Why are teeth crooked?
Parents often ask “why are my child’s teeth crooked?” Unfortunately, there’s no one-size-fits-all answer to this question. Teeth can develop incorrectly for a number of reasons, including but not limited to, genetic influences, jaw growth deformities, patient habits, obstructed airways/ chronic mouth breathing and other serious oral health conditions.
While some of these factors are beyond our control and braces or other types of orthodontic treatment may be necessary to correct crooked teeth, there are a few things that parents can look out for to ensure their children are growing up with healthy and confident smiles.
Genetics and crooked teeth
When crowding occurs due to extra teeth, abnormally large teeth or small jaws, genetics often plays a significant role. When we consider that we get 50% of our genetic makeup from one parent and 50% from the other, it is little wonder that sometimes the teeth and jaws do not match correctly.

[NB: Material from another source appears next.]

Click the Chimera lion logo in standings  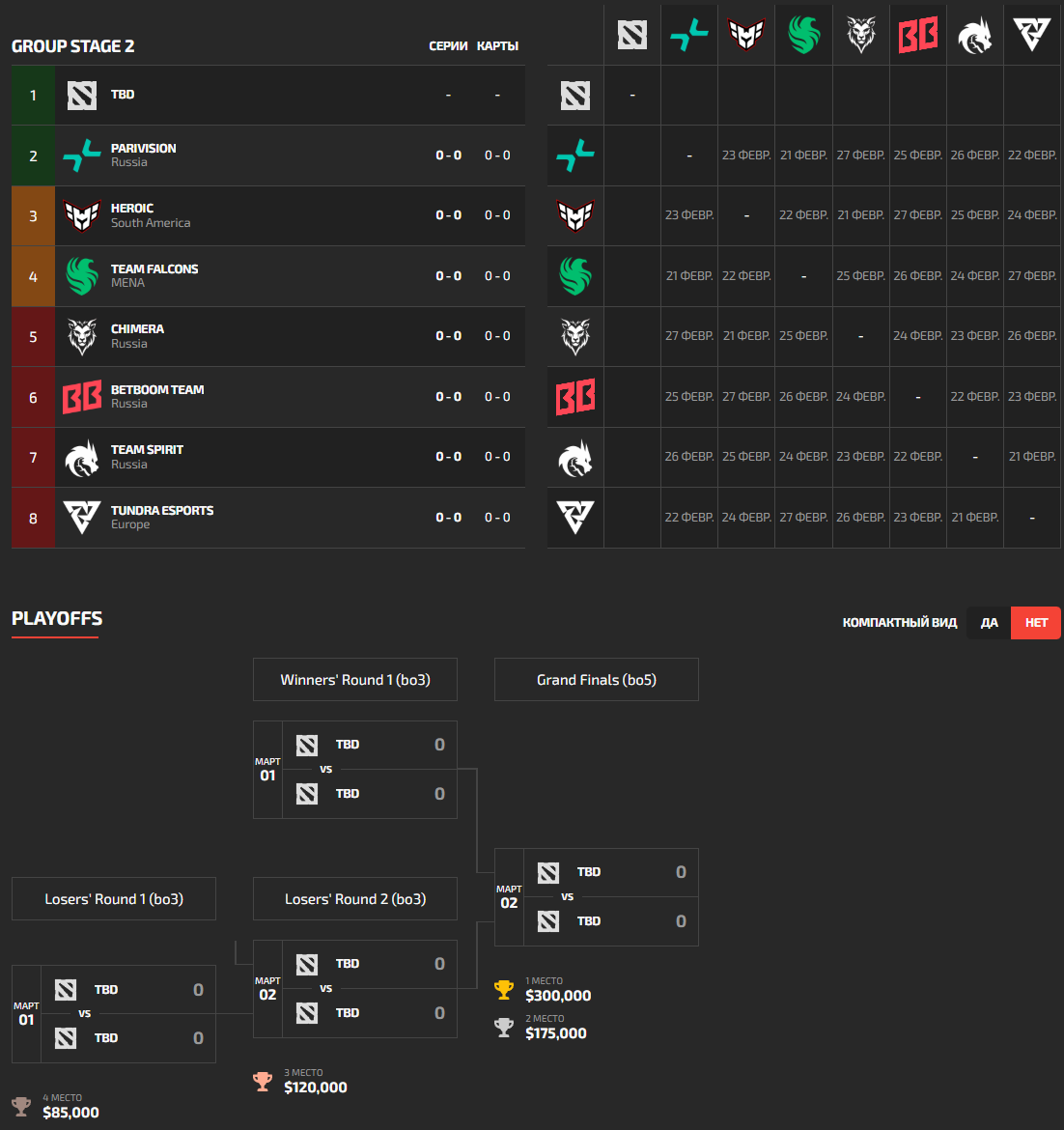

Many orthodontic problems such as underbites, overbites and crooked teeth are heavily influenced by genetics and in most cases can’t be avoided, but can be corrected. More serious dental and facial growth problems such as an upper jaw that is growing much slower than the lower jaw will warrant early orthodontic intervention. These problems should be assessed by a specialist Orthodontist by the age of 7-8 years. Minor bite problems and dental crowding should also be assessed early but can often be monitored for a few years before being treated easily and predictably as one phase of treatment during the pubertal growth spurt years.
While genetics play a major part in determining whether a child requires orthodontic treatment, certain early childhood behaviours may also contribute to the development of crooked teeth.
Taking care of baby teeth
Baby teeth act as space maintainers for future adult teeth. If a child loses a baby tooth too early, the adjacent teeth can drift into the empty space, reducing the space available later when the adult tooth is ready to erupt. Therefore, taking good care of baby teeth is vital if you want to prevent crowding in the adult teeth.
If a baby tooth is lost due to trauma, or extracted due to tooth decay or infection, it is important that you see an orthodontist for advice and possibly the placement of a space maintainer to prevent the loss of space.
Thumb and finger sucking
A thumb sucking habit after the front teeth have erupted can also impact a child’s teeth – pushing the front teeth forward or possibly creating an open-bite. It’s important to note that there are usually no ill-effects from thumb sucking in early childhood and most children naturally give up the habit somewhere between 2-4 years of age.
However, if thumb sucking continues past the age of 6 or 7 (when adult teeth are coming through) there can be misalignment of front teeth and narrowing of the upper jaw which may require jaw expansion plates and braces. It’s therefore very important to break a thumb-sucking habit while the child is still young.
The benefits of early orthodontic treatment
While the temptation may be to wait until your child is in their teen years to begin orthodontic treatment, early child orthodontic treatment can be beneficial in many cases. The use of spacers can help stop overcrowding by ensuring there is enough space in the mouth for new teeth, while a plate can help guide jaw growth during their formative years. This will mean that less extensive treatment is required at a later date to correct bite and jaw alignment.
Still unsure why your child’s teeth are crooked?
Orthodontics Australia recommend children between the ages of 7-10 years visit a specialist orthodontist for an assessment, no referral from a dentist needed.